WORK ORDER:
Reproduce the following entries verbatim, each one complete.

TASK MATERIAL:

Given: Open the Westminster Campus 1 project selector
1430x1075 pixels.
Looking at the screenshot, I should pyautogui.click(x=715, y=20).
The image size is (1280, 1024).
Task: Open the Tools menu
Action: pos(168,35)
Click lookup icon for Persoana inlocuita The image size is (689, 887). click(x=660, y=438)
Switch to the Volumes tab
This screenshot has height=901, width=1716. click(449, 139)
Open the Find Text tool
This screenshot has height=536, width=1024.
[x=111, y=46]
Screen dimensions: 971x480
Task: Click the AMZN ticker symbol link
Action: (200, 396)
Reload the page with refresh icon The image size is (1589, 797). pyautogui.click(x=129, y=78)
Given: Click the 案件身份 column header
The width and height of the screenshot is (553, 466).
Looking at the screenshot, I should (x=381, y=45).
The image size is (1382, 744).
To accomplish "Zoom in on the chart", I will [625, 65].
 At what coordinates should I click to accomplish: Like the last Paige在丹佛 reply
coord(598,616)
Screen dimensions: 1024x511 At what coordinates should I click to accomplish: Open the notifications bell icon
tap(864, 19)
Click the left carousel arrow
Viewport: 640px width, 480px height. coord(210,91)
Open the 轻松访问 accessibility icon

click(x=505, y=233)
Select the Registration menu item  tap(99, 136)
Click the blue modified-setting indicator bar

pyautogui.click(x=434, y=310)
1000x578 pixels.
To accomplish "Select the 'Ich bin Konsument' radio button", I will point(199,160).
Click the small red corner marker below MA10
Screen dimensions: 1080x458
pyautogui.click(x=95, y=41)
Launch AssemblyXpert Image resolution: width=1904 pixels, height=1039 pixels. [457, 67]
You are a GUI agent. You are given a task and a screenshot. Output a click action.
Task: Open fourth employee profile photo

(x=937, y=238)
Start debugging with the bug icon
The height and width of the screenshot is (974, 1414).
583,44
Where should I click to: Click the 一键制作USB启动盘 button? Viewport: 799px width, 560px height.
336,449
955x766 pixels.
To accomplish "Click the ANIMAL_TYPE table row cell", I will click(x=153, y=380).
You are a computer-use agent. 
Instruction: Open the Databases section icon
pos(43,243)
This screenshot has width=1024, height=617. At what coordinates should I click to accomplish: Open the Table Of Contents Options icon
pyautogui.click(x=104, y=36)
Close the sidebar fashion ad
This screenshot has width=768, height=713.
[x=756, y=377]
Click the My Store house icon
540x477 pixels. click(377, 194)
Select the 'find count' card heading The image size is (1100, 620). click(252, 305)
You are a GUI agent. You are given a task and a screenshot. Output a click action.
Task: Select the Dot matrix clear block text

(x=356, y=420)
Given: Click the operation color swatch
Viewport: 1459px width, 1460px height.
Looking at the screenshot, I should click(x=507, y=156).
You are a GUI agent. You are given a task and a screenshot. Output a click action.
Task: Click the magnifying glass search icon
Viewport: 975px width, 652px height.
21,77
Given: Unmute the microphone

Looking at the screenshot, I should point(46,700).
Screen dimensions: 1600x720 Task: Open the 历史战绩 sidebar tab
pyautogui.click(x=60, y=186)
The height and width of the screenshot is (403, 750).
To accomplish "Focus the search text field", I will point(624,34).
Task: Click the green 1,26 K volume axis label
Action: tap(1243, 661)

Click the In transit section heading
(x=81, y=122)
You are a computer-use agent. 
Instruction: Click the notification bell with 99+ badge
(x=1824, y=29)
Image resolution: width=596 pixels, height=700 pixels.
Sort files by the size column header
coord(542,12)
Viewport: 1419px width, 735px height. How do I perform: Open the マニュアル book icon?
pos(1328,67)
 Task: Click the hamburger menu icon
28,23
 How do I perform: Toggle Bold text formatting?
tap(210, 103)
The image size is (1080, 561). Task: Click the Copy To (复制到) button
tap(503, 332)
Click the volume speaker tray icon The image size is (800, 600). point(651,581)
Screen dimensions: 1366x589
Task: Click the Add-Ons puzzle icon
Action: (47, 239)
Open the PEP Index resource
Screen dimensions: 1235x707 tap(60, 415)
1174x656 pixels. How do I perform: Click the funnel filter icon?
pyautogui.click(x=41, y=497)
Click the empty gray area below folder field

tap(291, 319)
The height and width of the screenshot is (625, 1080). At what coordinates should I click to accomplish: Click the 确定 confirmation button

RESULT BELOW:
Given: Open the Westminster Campus 1 project selector
1430x1075 pixels.
Looking at the screenshot, I should pyautogui.click(x=715, y=20).
The image size is (1280, 1024).
Task: Open the Tools menu
Action: pos(168,35)
Click lookup icon for Persoana inlocuita The image size is (689, 887). click(x=660, y=438)
Switch to the Volumes tab
This screenshot has height=901, width=1716. click(449, 139)
Open the Find Text tool
This screenshot has height=536, width=1024.
[x=111, y=46]
Screen dimensions: 971x480
Task: Click the AMZN ticker symbol link
Action: (200, 396)
Reload the page with refresh icon The image size is (1589, 797). pyautogui.click(x=129, y=78)
Given: Click the 案件身份 column header
The width and height of the screenshot is (553, 466).
Looking at the screenshot, I should (x=381, y=45).
The image size is (1382, 744).
To accomplish "Zoom in on the chart", I will [625, 65].
 At what coordinates should I click to accomplish: Like the last Paige在丹佛 reply
coord(598,616)
Screen dimensions: 1024x511 At what coordinates should I click to accomplish: Open the notifications bell icon
tap(864, 19)
Click the left carousel arrow
Viewport: 640px width, 480px height. coord(210,91)
Open the 轻松访问 accessibility icon

click(x=505, y=233)
Select the Registration menu item  tap(99, 136)
Click the blue modified-setting indicator bar

pyautogui.click(x=434, y=310)
1000x578 pixels.
To accomplish "Select the 'Ich bin Konsument' radio button", I will point(199,160).
Click the small red corner marker below MA10
Screen dimensions: 1080x458
pyautogui.click(x=95, y=41)
Launch AssemblyXpert Image resolution: width=1904 pixels, height=1039 pixels. [457, 67]
You are a GUI agent. You are given a task and a screenshot. Output a click action.
Task: Open fourth employee profile photo

(x=937, y=238)
Start debugging with the bug icon
The height and width of the screenshot is (974, 1414).
583,44
Where should I click to: Click the 一键制作USB启动盘 button? Viewport: 799px width, 560px height.
336,449
955x766 pixels.
To accomplish "Click the ANIMAL_TYPE table row cell", I will click(x=153, y=380).
You are a computer-use agent. 
Instruction: Open the Databases section icon
pos(43,243)
This screenshot has width=1024, height=617. At what coordinates should I click to accomplish: Open the Table Of Contents Options icon
pyautogui.click(x=104, y=36)
Close the sidebar fashion ad
This screenshot has width=768, height=713.
[x=756, y=377]
Click the My Store house icon
540x477 pixels. click(377, 194)
Select the 'find count' card heading The image size is (1100, 620). click(252, 305)
You are a GUI agent. You are given a task and a screenshot. Output a click action.
Task: Select the Dot matrix clear block text

(x=356, y=420)
Given: Click the operation color swatch
Viewport: 1459px width, 1460px height.
Looking at the screenshot, I should click(x=507, y=156).
You are a GUI agent. You are given a task and a screenshot. Output a click action.
Task: Click the magnifying glass search icon
Viewport: 975px width, 652px height.
21,77
Given: Unmute the microphone

Looking at the screenshot, I should point(46,700).
Screen dimensions: 1600x720 Task: Open the 历史战绩 sidebar tab
pyautogui.click(x=60, y=186)
The height and width of the screenshot is (403, 750).
To accomplish "Focus the search text field", I will point(624,34).
Task: Click the green 1,26 K volume axis label
Action: tap(1243, 661)

Click the In transit section heading
(x=81, y=122)
You are a computer-use agent. 
Instruction: Click the notification bell with 99+ badge
(x=1824, y=29)
Image resolution: width=596 pixels, height=700 pixels.
Sort files by the size column header
coord(542,12)
Viewport: 1419px width, 735px height. How do I perform: Open the マニュアル book icon?
pos(1328,67)
 Task: Click the hamburger menu icon
28,23
 How do I perform: Toggle Bold text formatting?
tap(210, 103)
The image size is (1080, 561). Task: Click the Copy To (复制到) button
tap(503, 332)
Click the volume speaker tray icon The image size is (800, 600). point(651,581)
Screen dimensions: 1366x589
Task: Click the Add-Ons puzzle icon
Action: (47, 239)
Open the PEP Index resource
Screen dimensions: 1235x707 tap(60, 415)
1174x656 pixels. How do I perform: Click the funnel filter icon?
pyautogui.click(x=41, y=497)
Click the empty gray area below folder field

tap(291, 319)
The height and width of the screenshot is (625, 1080). At what coordinates should I click to accomplish: Click the 确定 confirmation button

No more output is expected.